At this point, I began to really be concerned as to what her intentions were, especially since she kept asking me for hugs, putting her head on my shoulder at times, and asking me to do other intimate things that we used to share with each other. So, the next night, after work, I decided to ask her what was up. I first asked her how her time alone was going, which she then replied, "well....I'm less stressed." When I asked her about the texts and her intentions behind them, she then said, "I'm just trying to be friendly. I then told her that I was having mixed feelings about that. Once again, she started crying and sounding even more confused than she did a week beforehand. She kept telling me that "she was so stressed and she let her mom get in her head and manipulate her (something her mom does often)," but then she claimed that her mom had nothing to do with the break up.....so then I was generally more confused. I then asked her if, when the summer came, she wanted to try and talk about things and attempt to rekindle what we had. Overall, she seemed very indifferent about it, which was a pretty big blow to me. However, then again, how can you be confident about it when you still haven't even figured out what truly happened in the first place?

 

After that conversation, I felt like things were just getting worse by me trying to constantly talk them out to her. More than anything, I began to realize that there wasn't a damn thing I could say or do to change things. The next night, she texted me just asking me a question and, after that, I decided I was going to nip it in the bud. I finally typed up a huge letter and sent it to her. The letter detailed all the things that I understood and didn't understand about what was going on with her, how much I truly loved and cared for her, how much she needs to make the decision about our relationship on her own, how much I supported her being happy and that I wasn't going to interfere with that due to my own selfish reasons, and, overall, how much I believed I needed to break contact with her for now to spare myself of anymore hurt for the time being. Overall, I told her that the option to talk about this and work on things was still on the table, but, if she truly wanted me out of her life, then I was going to move on. In the end, I wished her the best.
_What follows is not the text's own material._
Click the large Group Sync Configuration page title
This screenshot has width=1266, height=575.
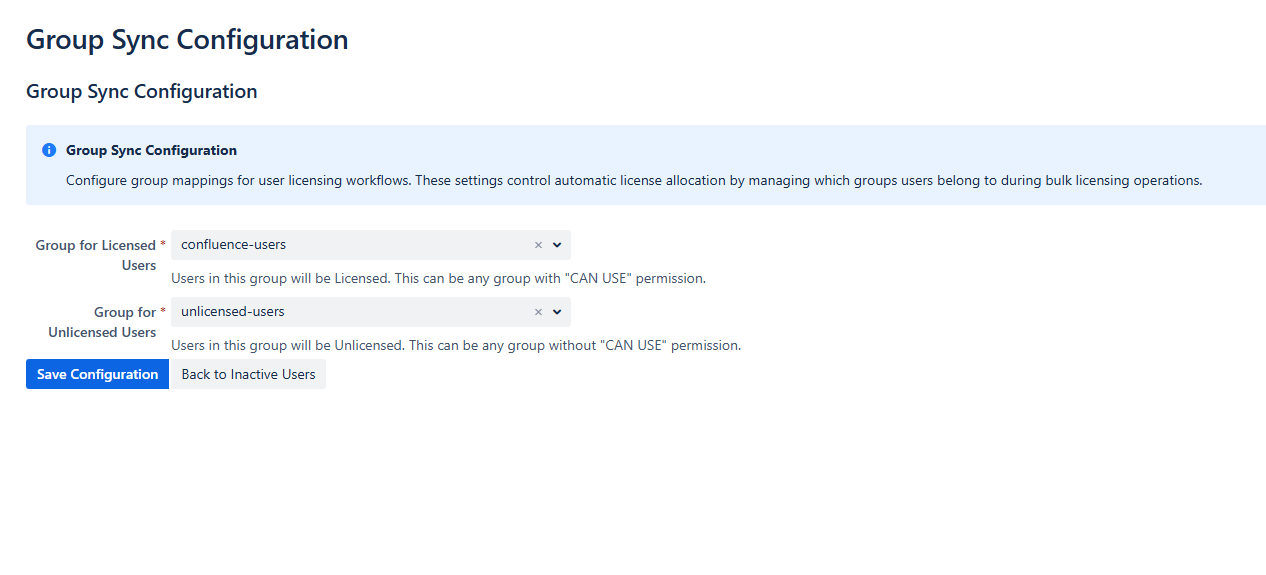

Currently, she has not contacted....but it has only been a day. However, I did find out today that she contacted a close friend of mine who is actually living with me right now because he has no home to tell him to let me know that me and her are scheduled to work with each other this Friday and Sat. First of all, this is something I know and have been knowing. More than anything, she knows this as well. She told him that she would have told me herself but that I didn't want her contacting me. Really?! I still don't even see the point in her doing this.

 

Overall, I just want to know, was this a good move to tell her this? Did I perform this too quickly? Of course, I want her back.....I'm trying to tell myself to look beyond that, though. This is for me......I just don't want to alienate her.She is a really great person, regardless of the break up. She is going through a lot of crap right now and I understand that. While I do realize that she definitely was being selfish by making the decision she did without even bothering to discuss it with me, I generally believe her when she says she's confused.